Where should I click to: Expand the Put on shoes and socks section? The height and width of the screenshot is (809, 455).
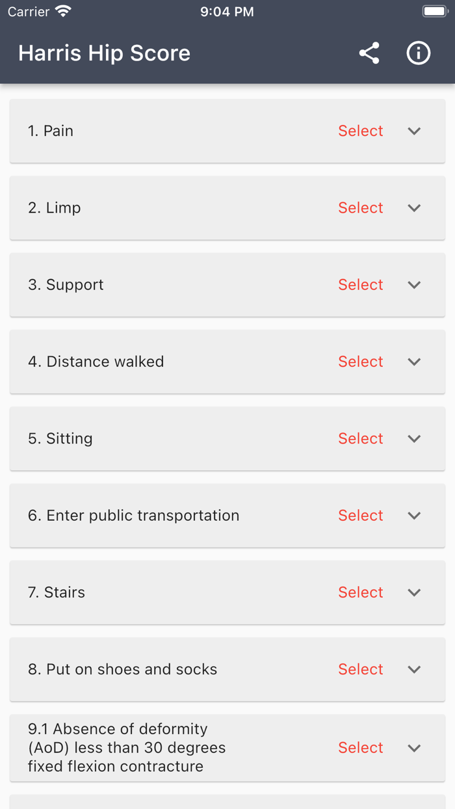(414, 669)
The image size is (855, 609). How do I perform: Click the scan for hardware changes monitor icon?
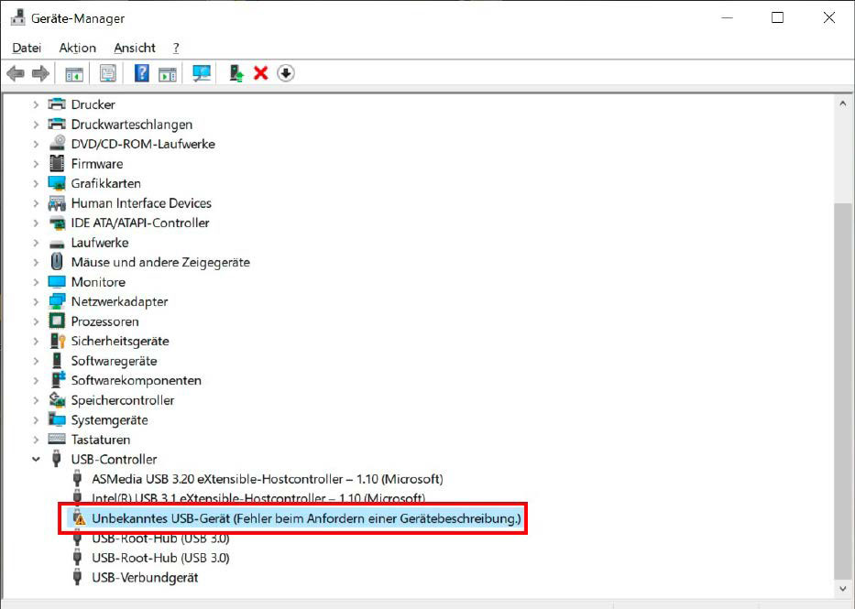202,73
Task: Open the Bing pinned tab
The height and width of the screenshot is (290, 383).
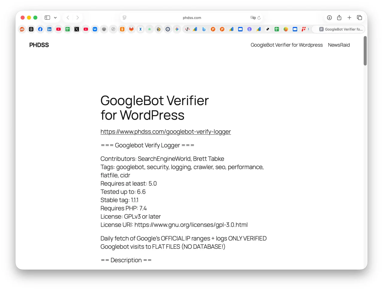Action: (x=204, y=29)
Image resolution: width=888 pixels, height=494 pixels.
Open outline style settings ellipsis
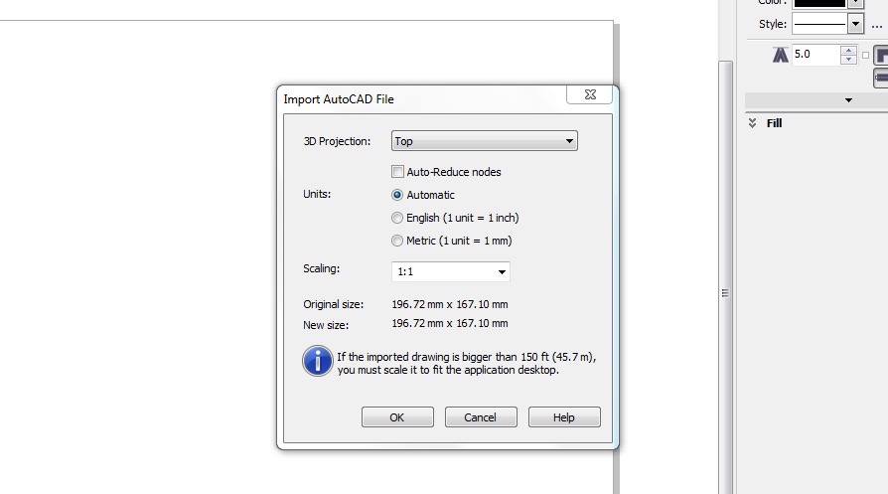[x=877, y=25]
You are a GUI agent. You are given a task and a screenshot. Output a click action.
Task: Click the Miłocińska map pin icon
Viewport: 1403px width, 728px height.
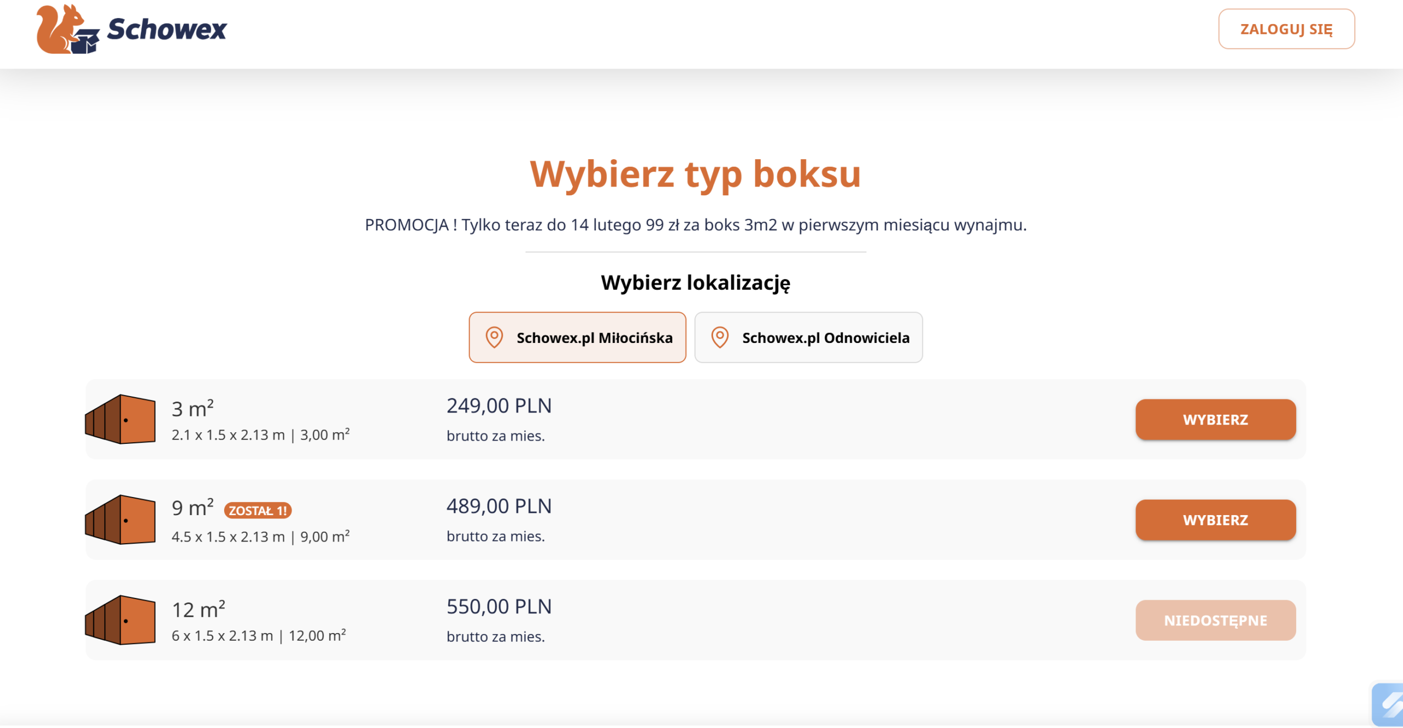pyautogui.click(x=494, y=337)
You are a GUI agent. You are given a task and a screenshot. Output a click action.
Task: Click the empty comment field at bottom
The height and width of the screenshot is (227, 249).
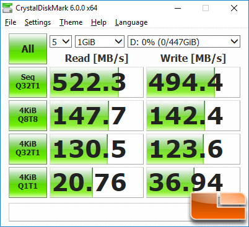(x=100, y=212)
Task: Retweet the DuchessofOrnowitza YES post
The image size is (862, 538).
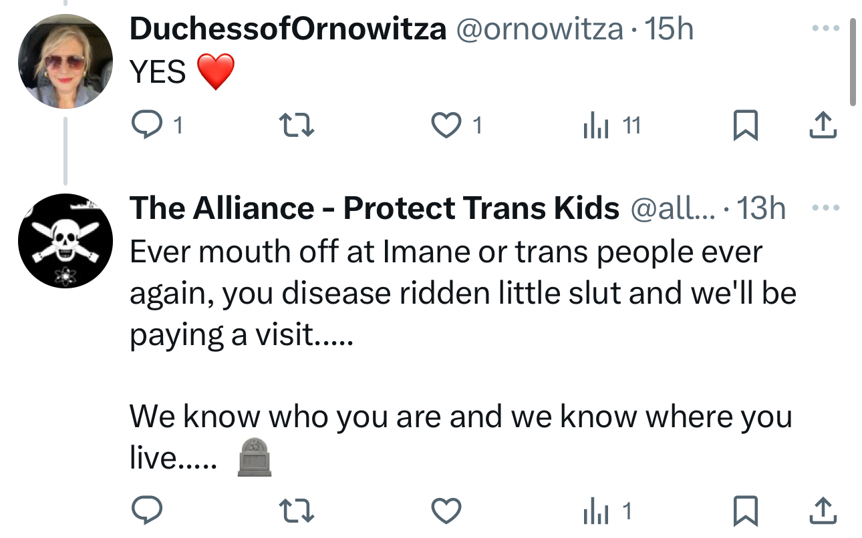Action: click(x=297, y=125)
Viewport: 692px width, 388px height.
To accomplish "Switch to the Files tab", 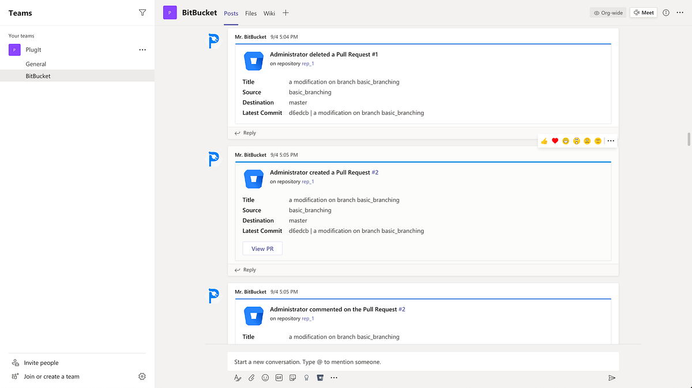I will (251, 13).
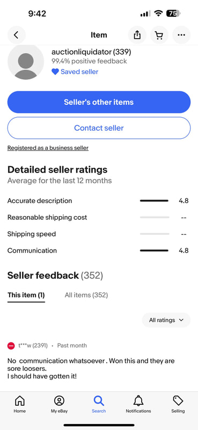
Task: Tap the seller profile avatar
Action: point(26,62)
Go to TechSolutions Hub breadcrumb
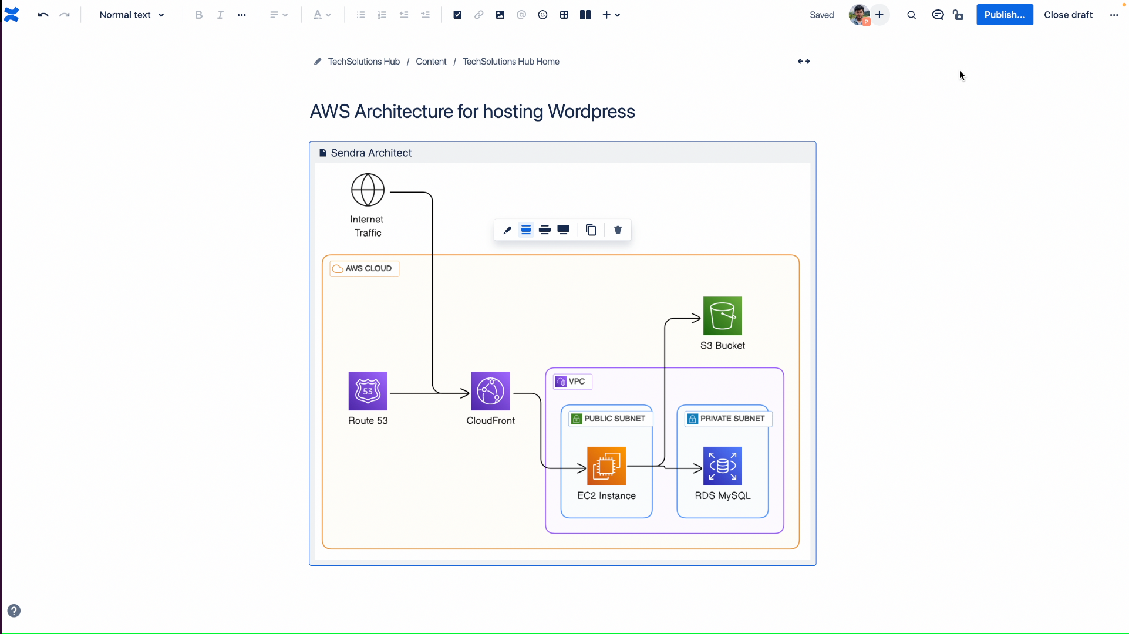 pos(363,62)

◇ ◇ ◇ ◇ ◇ ◇ ◇

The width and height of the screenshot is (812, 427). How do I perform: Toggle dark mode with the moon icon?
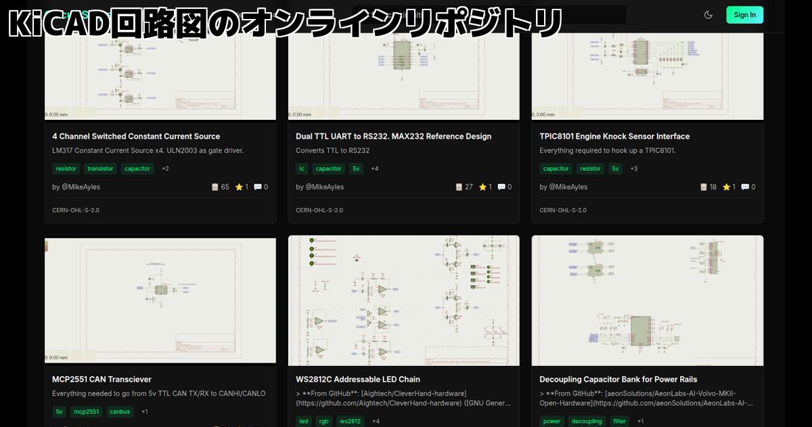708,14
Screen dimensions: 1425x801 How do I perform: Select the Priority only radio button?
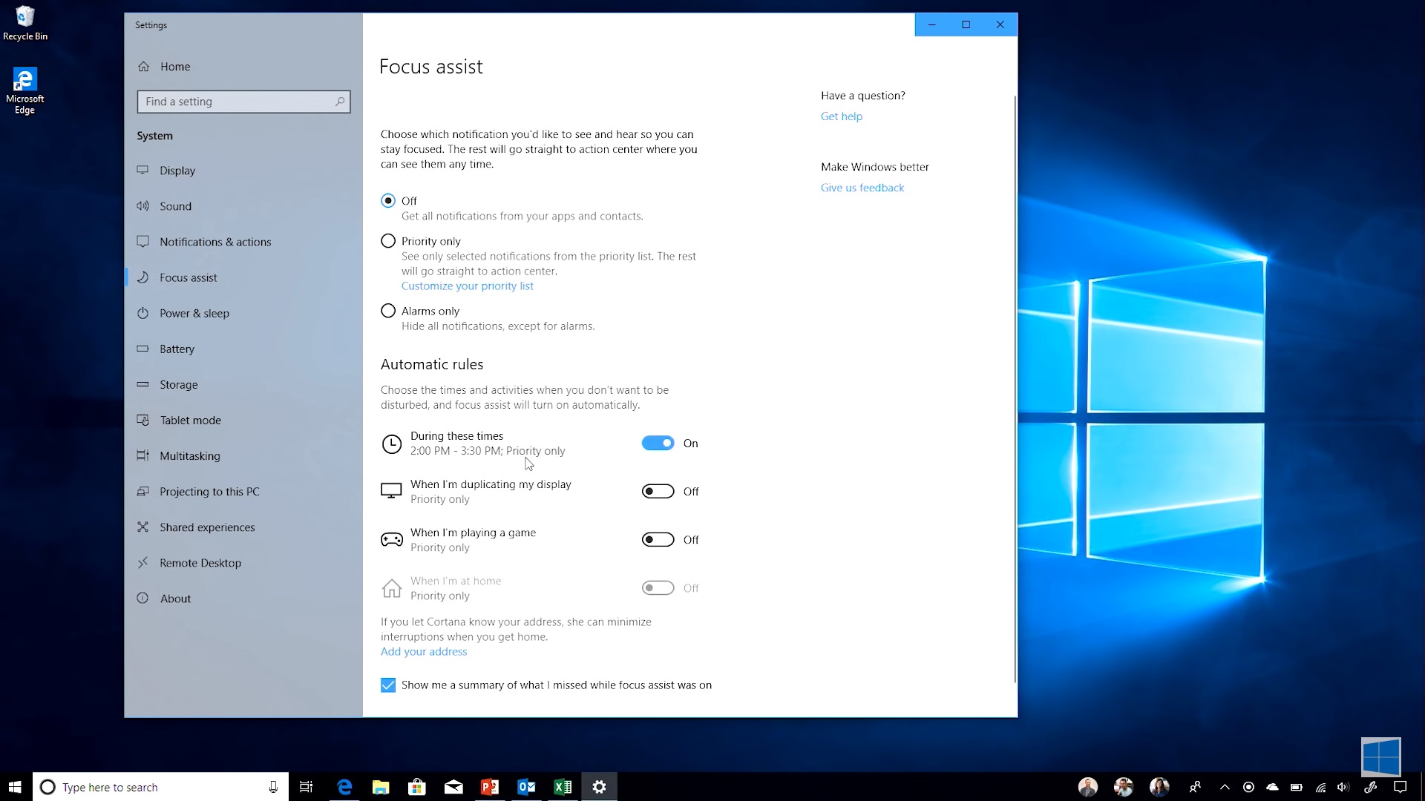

◇ ◇ ◇ ◇ ◇ ◇ ◇

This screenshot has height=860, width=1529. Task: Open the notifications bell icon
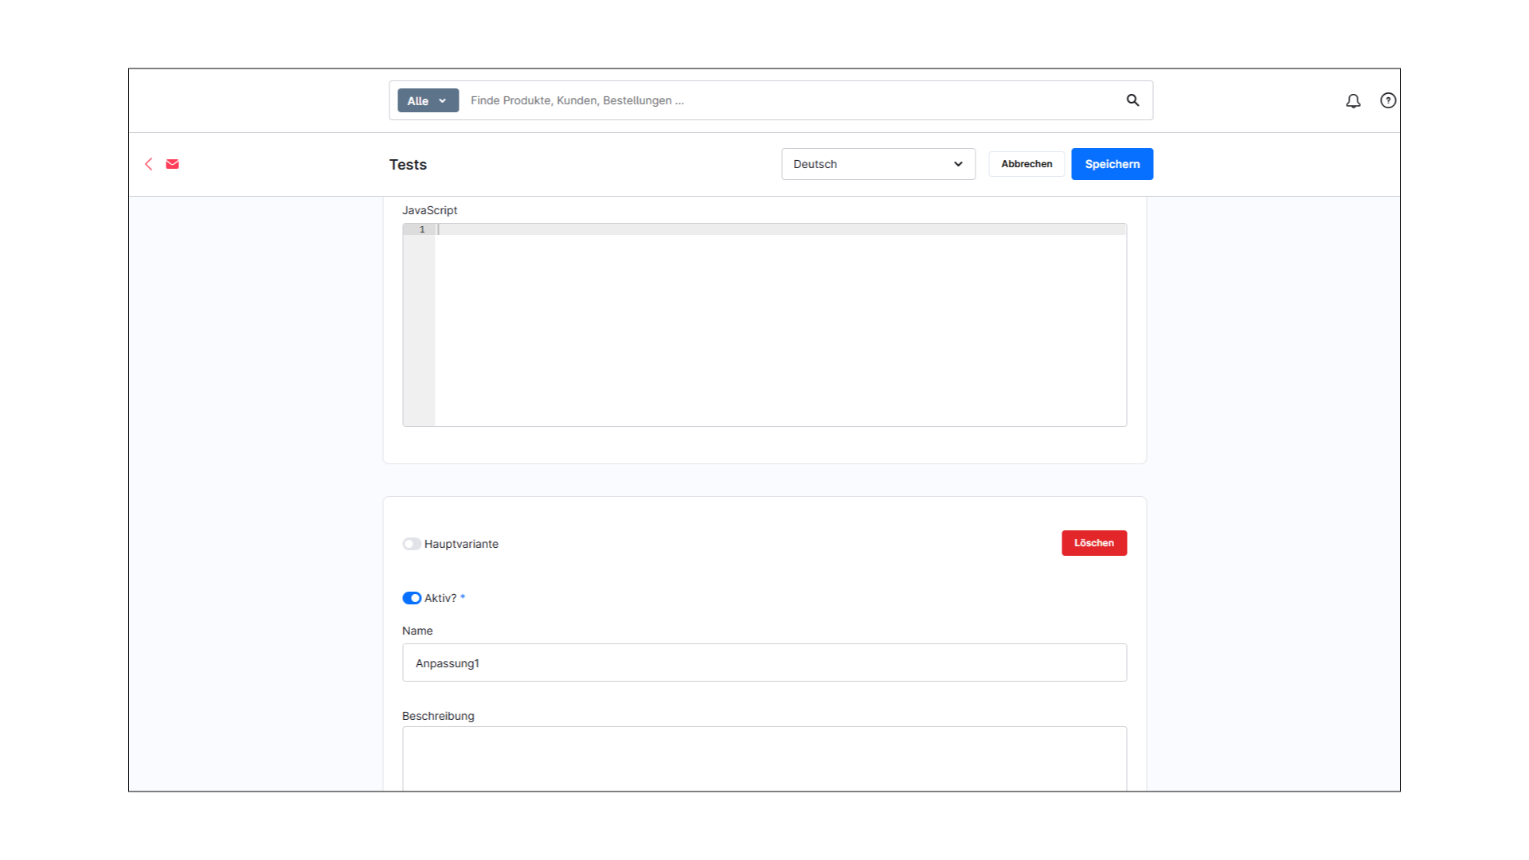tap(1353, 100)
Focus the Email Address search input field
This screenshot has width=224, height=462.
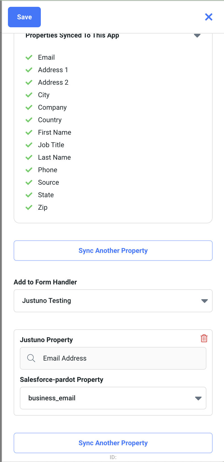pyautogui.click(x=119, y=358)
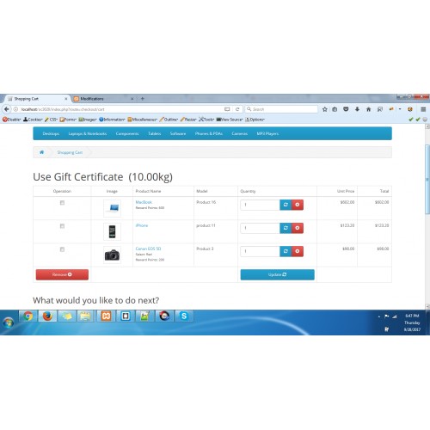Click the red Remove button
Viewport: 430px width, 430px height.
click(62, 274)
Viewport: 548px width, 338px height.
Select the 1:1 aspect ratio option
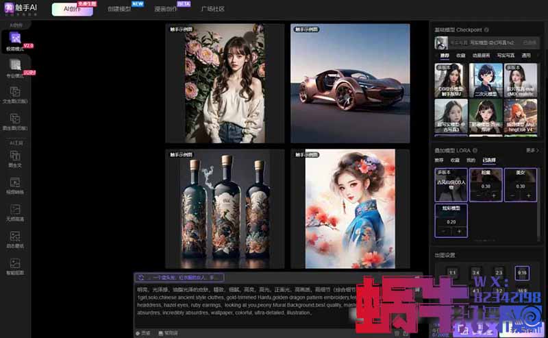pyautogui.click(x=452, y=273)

◇ ◇ ◇ ◇ ◇ ◇ ◇

* _Given request_
Write out everything from the line containing "Where should I" down to the line containing "Action: click(x=297, y=125)", swapping each "screenshot" for "screen capture" and changing nothing else. Leave the pictures out.

* _Solution for this problem_
Where should I click to: Expand the Put on shoes and socks section? The height and width of the screen capture is (809, 455).
(414, 669)
The image size is (855, 609). How do I perform: Click the scan for hardware changes monitor icon?
202,73
Task: Open the Bing pinned tab
The height and width of the screen capture is (290, 383).
Action: (x=204, y=29)
Image resolution: width=888 pixels, height=494 pixels.
Open outline style settings ellipsis
[x=877, y=25]
You are a GUI agent. You are given a task and a screen capture. Output a click action.
Task: Click the Miłocińska map pin icon
Viewport: 1403px width, 728px height.
pyautogui.click(x=494, y=337)
You are a GUI agent. You are given a task and a screen capture. Output a click action.
Task: Click the empty comment field at bottom
The height and width of the screen capture is (227, 249).
(x=100, y=212)
Task: Retweet the DuchessofOrnowitza YES post
The image size is (862, 538).
Action: click(x=297, y=125)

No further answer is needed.